The Word of God then, is Jesus. This is the Word let loose by God over chaos in Genesis 1 to say, “Let there be light” and there was light, “Let there be land” and there was land. “Let there be stars and sun, moons and planets, and human beings made in My image” and all those things and more came into being.
We can speak of the Bible as the Word of God because, from Genesis to Revelation, it points us to Jesus the Word of God.
The Word about Jesus that God so loved the world He gave His only Son that whoever believes in Him will not be condemned for their sin, but live with God eternally, can be imparted in many ways: over coffee with a friend, in a locker room at school, during lunch with a co-worker, from a pulpit, in small groups studying God’s Word together.
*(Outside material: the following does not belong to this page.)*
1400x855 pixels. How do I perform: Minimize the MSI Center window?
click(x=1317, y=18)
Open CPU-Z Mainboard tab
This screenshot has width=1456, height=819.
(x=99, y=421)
And we will know when we’ve heard the Word of God when it conforms to all that God reveals about Himself in the Bible’s sixty-six books and when it challenges us or comforts us or stretches us to be remade by God to look more like Jesus Himself.
We know the Word of God is in the Bible when we see the impact it has on us or others, how it challenges us to turn from sin, how it incites us to trust in Jesus Christ, how it empowers us to pray, to witness, to serve, all because this Word from and about Jesus sets us free to live for the Savior Who lived and died for us.
The Word of God we find in the Bible is a mighty wind blowing away the old and dead and breathing life into the new and eternal.
The Bible is the Word of God. When we let it have its way with us, we won’t need evidence to prove that. The evidence will be found in what that Word does in us, to us, and for us.
Let the Word do its work in you. Amen
[Blogger Mark Daniels is pastor of Living Water Lutheran Church in Centerville, Ohio. This message was presented during the midweek Lenten service on Wednesday night.]